What the task requires: Can you carry on the forum thread about Meyer's parrots, which comes below ahead of the listing, from its last line onward?

Selected excerpt start

# Meyer's parrot owners



## samurai (Sep 9, 2009)

I'm aiming this question at anyone who has owned or owns this species of Parrot (as an adult bird not in the cuddly adorable hand reared baby stage) 
What do you like about them? 
What do you dislike about them? 

I have read they go through a lengthy nippy/bitey stage at about 2 years old which can last a year apparently, would you say this is true?
Some sources say they are lovely birds.

If your Meyer's is aggressive, can you give me some more info eg it's age, is it hand reared, has anything in the birds life changed that could have caused the biting, what methods have you tried (if any) to remedy the biting or is it just an occasional occurrence? 

Thank you


----------



## samurai (Sep 9, 2009)

No one on here has one?


----------



## tarantulamatt (Nov 12, 2009)

this section is just too slow, if its slower than the fish section its bad lol

try a parrot or exotic bird forum, there will be plenty of experienced owners. All I can tell you is they are stunning birds. best of luck


----------



## Nel5on (Aug 24, 2010)

My Meyers is around 3 years old, she has never had a bitey stage, she is a one person bird though, she hates everybody except me. She is soppy tame but she sometimes takes frustration out on me if she can't bite somebody when she is out, quite strange really. 

Overall I wouldn't change her for anything, but you have to get used to them I guess.


----------



## bloodpython22 (Feb 19, 2010)

Selected excerpt end
Source data start

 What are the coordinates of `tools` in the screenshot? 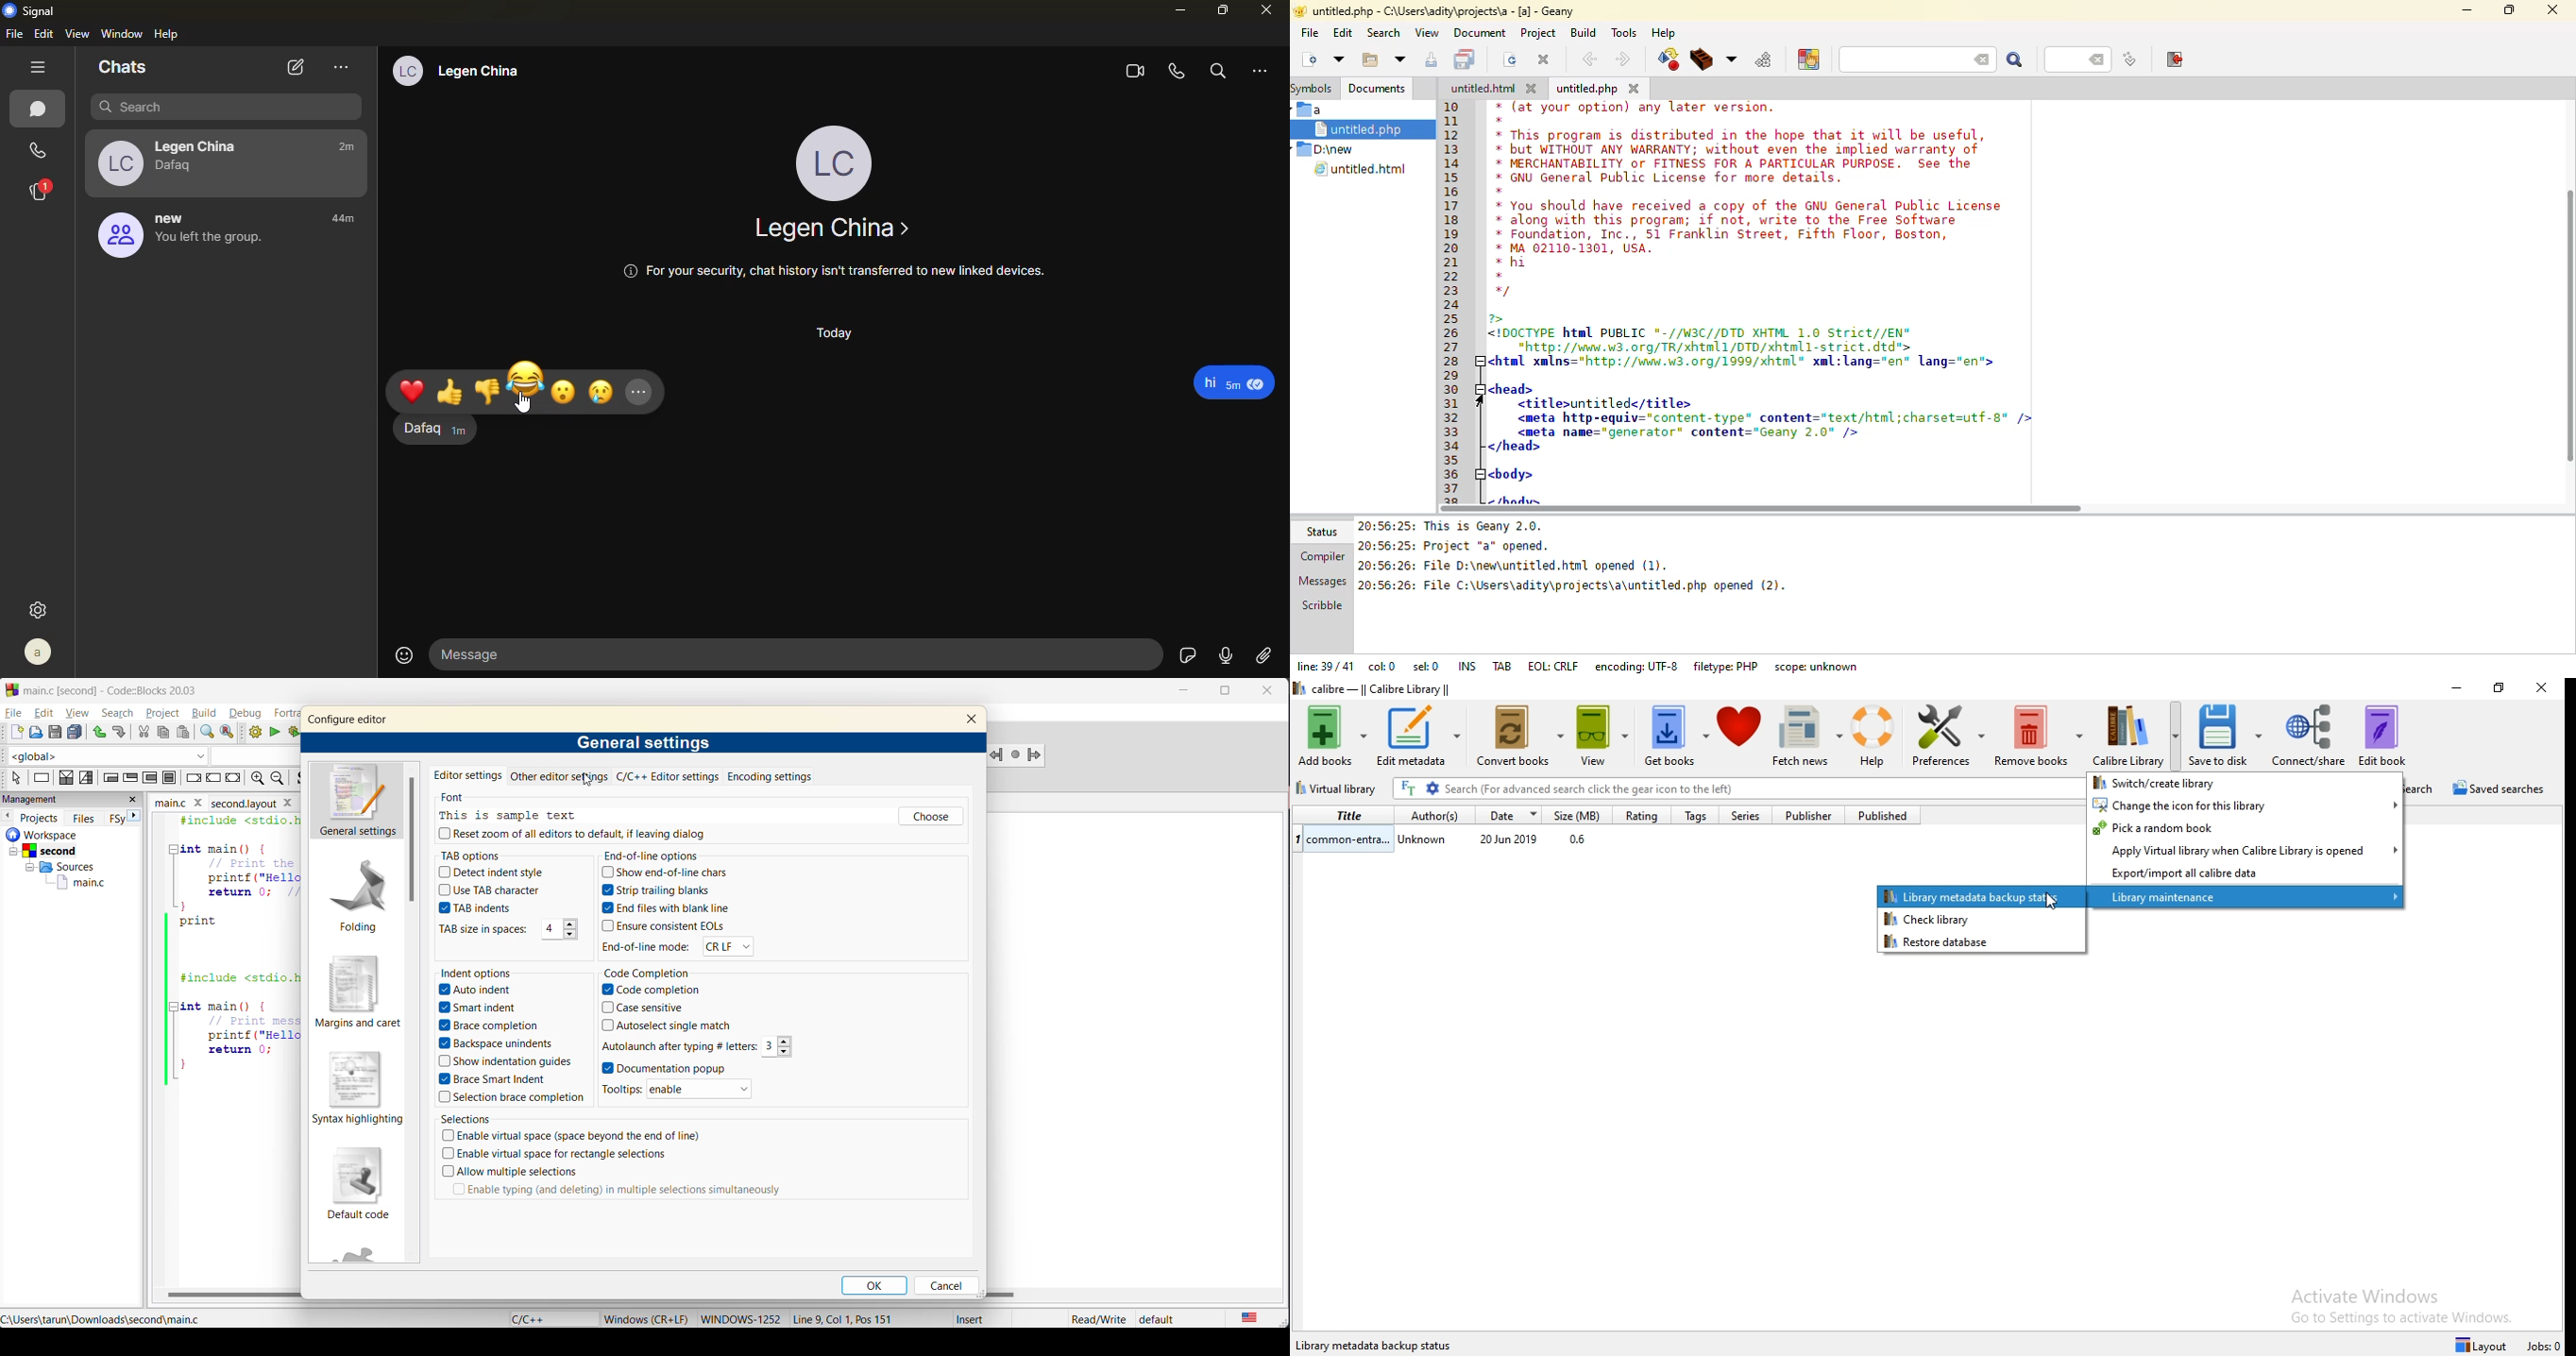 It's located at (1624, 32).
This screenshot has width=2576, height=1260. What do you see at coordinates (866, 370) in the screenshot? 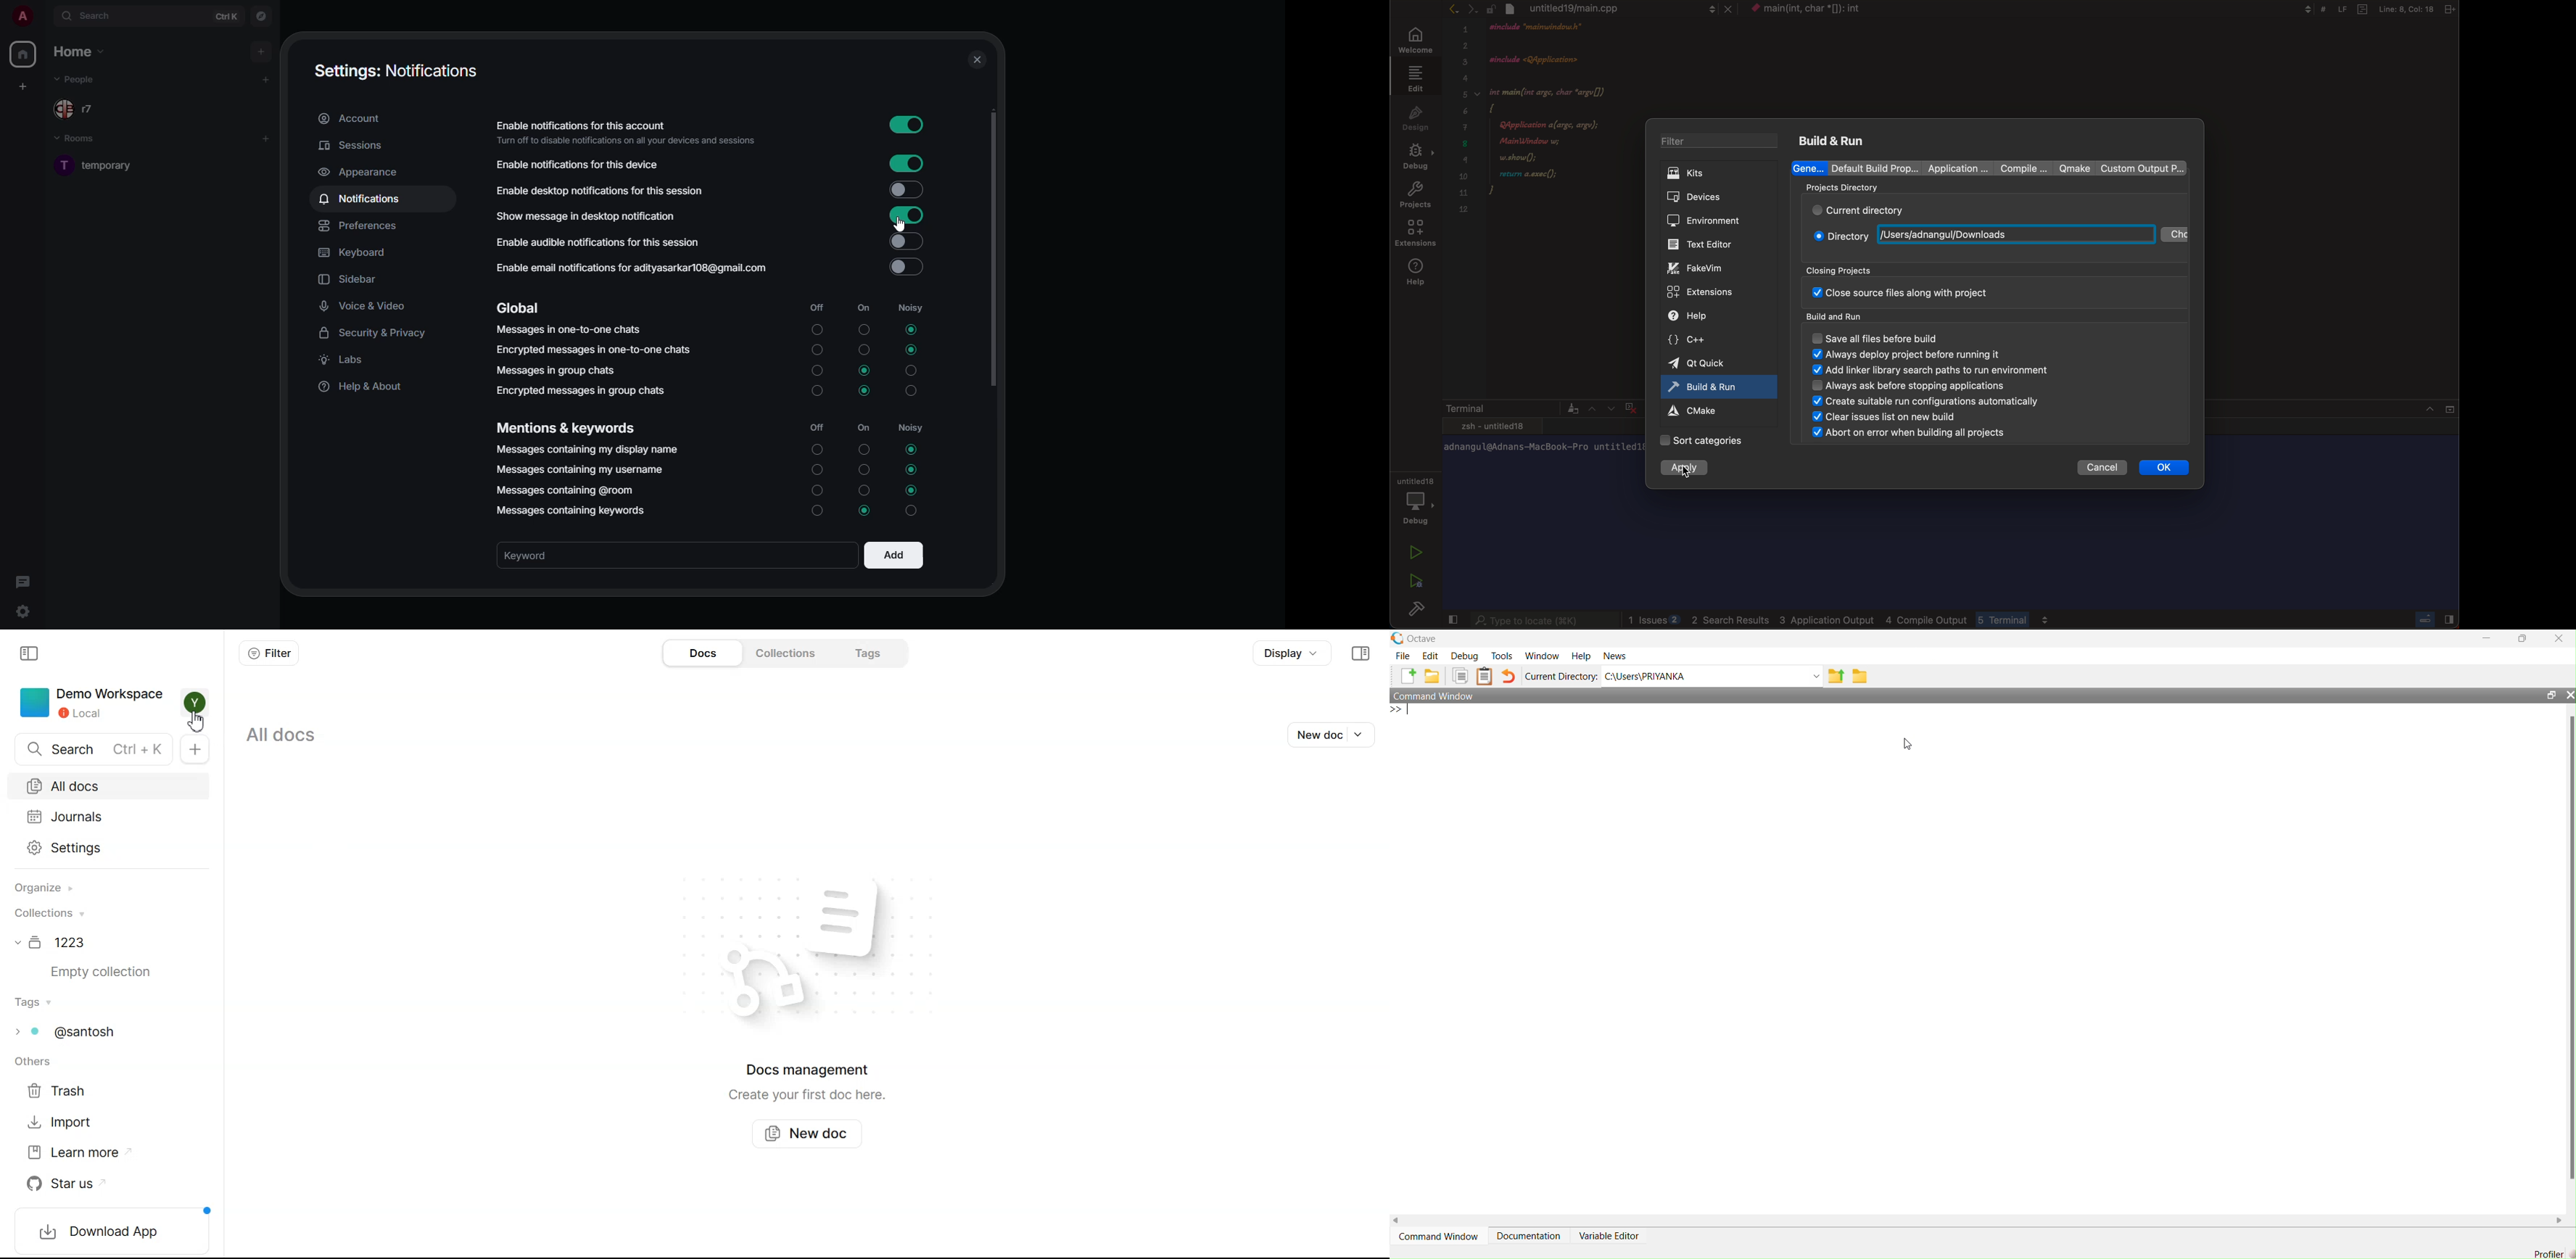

Source data end

Reply to the task:
I keep them in a aviary ..ok birds mine are qyite
Noisey at dusk and are ok to handle but some days 
Bite other days sit and cuddle you. Dont ask why always
Have done this..my friend keeps them in flights also and has
A problem with hens biting and attacking in flight from being
Hr


----------



## Sylvi (Dec 30, 2008)

I had one many years ago. It would take food from my fingers and learnt an impressive wolf whistle. It never became hand tame, and would panic if you put your hand in it's cage, but, if you left the cage door open it would happily come out and explore the room. It would perch on my shoulder and was dreadful if you were eating...... parrot sitting in the middle of a roast dinner sampling what it fancied. To return it to it's cage I had to herd it slowly with my hands into the doorway.


----------



## Moogloo (Mar 15, 2010)

Sounds like the species has a bad rep! A friend on here has a female Meyers who is gorgeous! It took years of me sporadically turning up and talking to her and tickling her neck before she one day just decided it was easier just to admit she liked me a bit! I actually cried the day she decided to 'step up' on to my hand and let me stroke her! Such a privilege!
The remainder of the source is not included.